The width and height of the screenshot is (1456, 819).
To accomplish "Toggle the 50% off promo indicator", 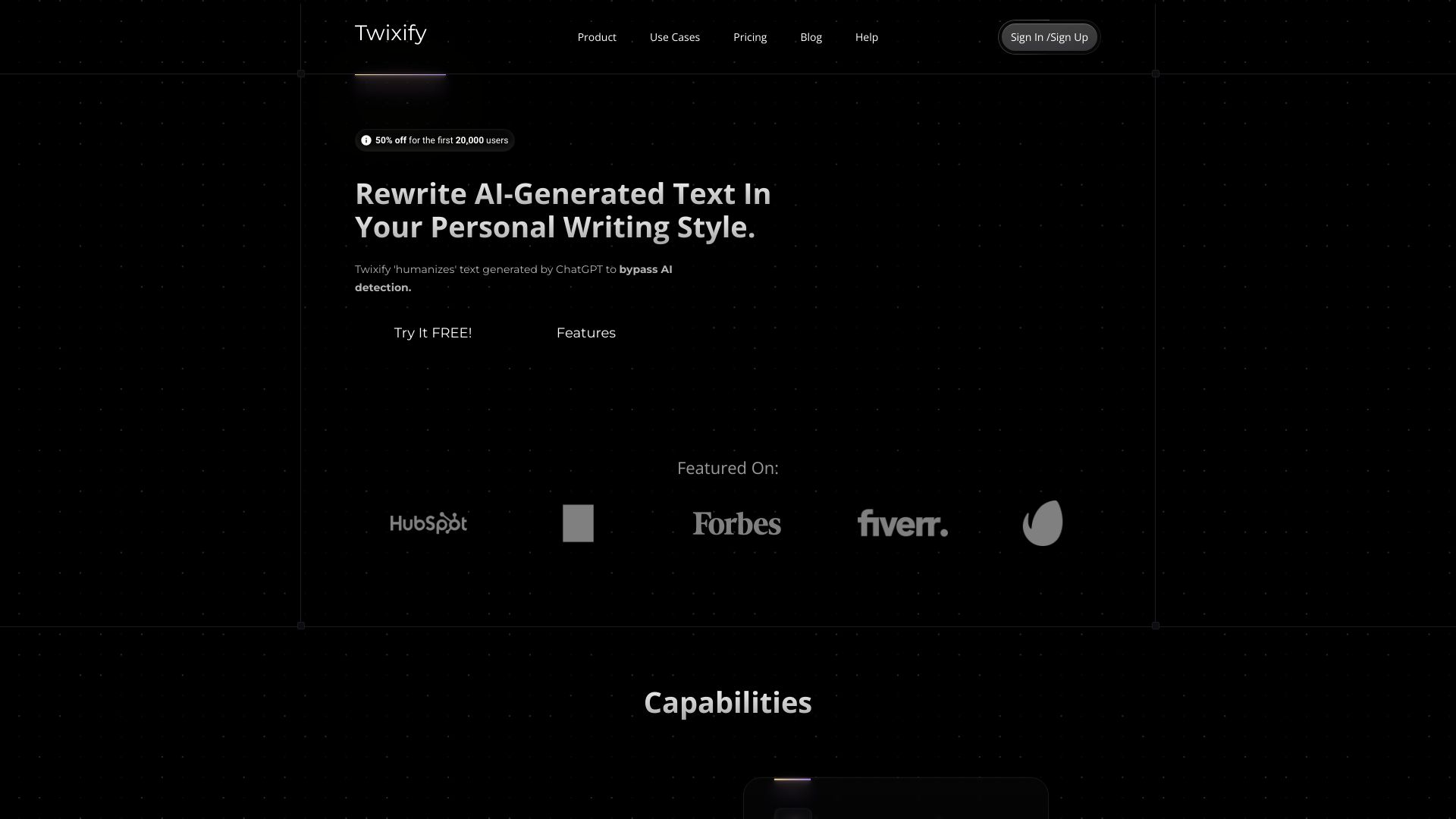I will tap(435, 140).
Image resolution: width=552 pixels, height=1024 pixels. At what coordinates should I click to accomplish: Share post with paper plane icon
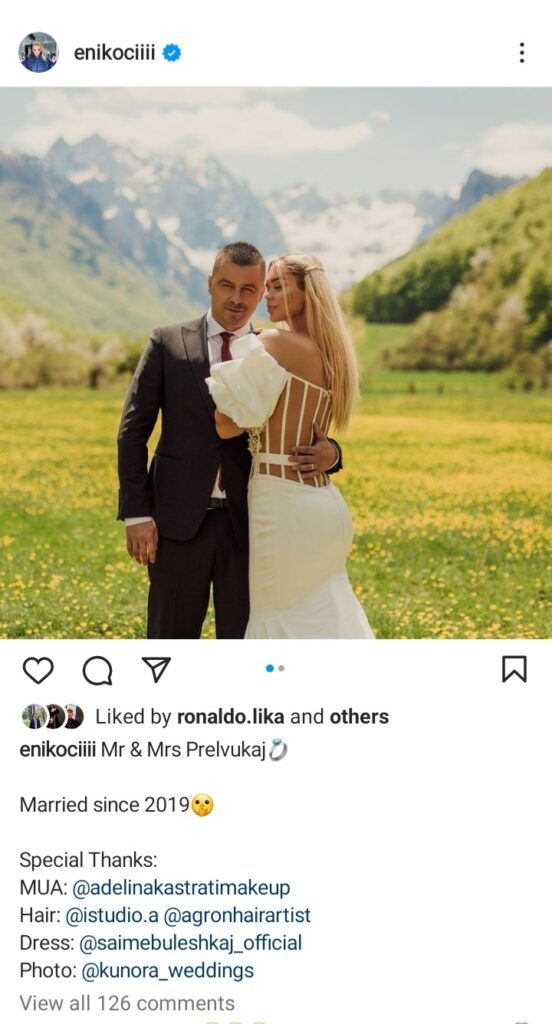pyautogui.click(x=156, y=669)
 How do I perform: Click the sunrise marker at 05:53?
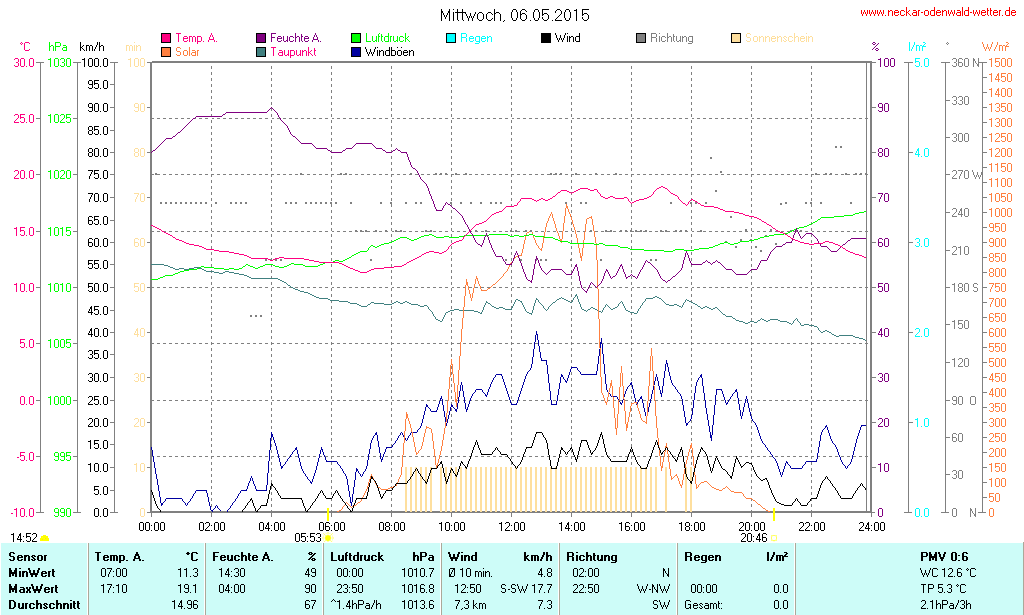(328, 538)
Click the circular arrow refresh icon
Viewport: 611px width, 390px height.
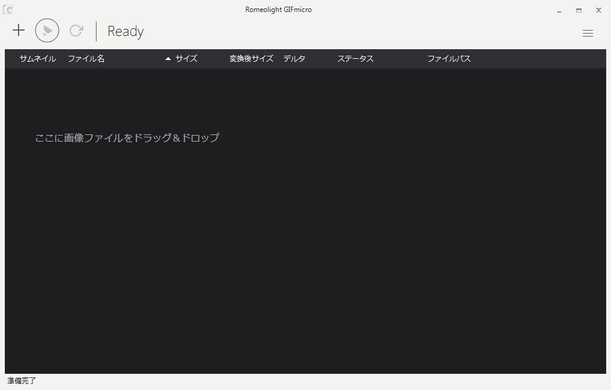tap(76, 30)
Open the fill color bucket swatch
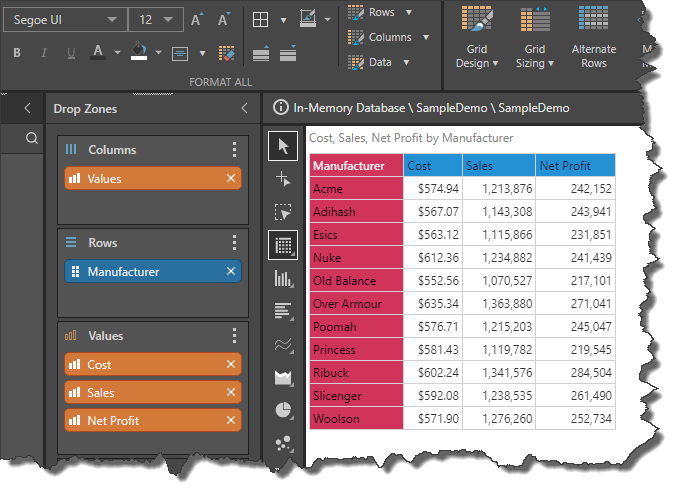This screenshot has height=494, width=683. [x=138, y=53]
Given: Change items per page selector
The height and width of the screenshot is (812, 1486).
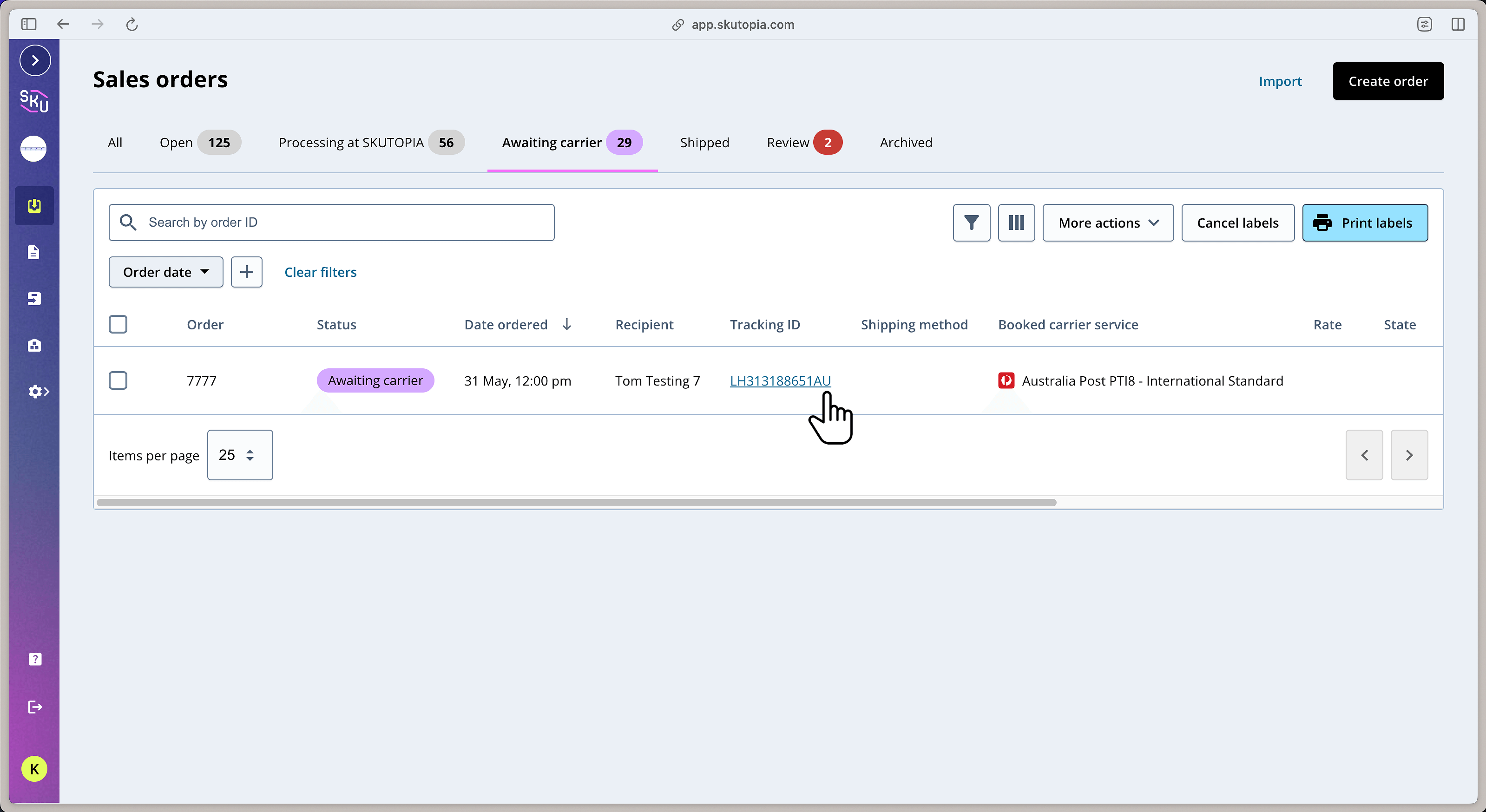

→ Short task
Copy everything from the line containing "How do I perform: Click" down to the end of the entries, putting "reload" in place of "refresh" and keeping all else the same. Leave the pictures out of your copy.

→ Written solution
 How do I perform: Click the sunrise marker at 05:53?
(328, 538)
Click the circular arrow reload icon
Viewport: 611px width, 390px height.
tap(76, 30)
Open the fill color bucket swatch
This screenshot has height=494, width=683. [x=138, y=53]
Given: Change items per page selector
The height and width of the screenshot is (812, 1486).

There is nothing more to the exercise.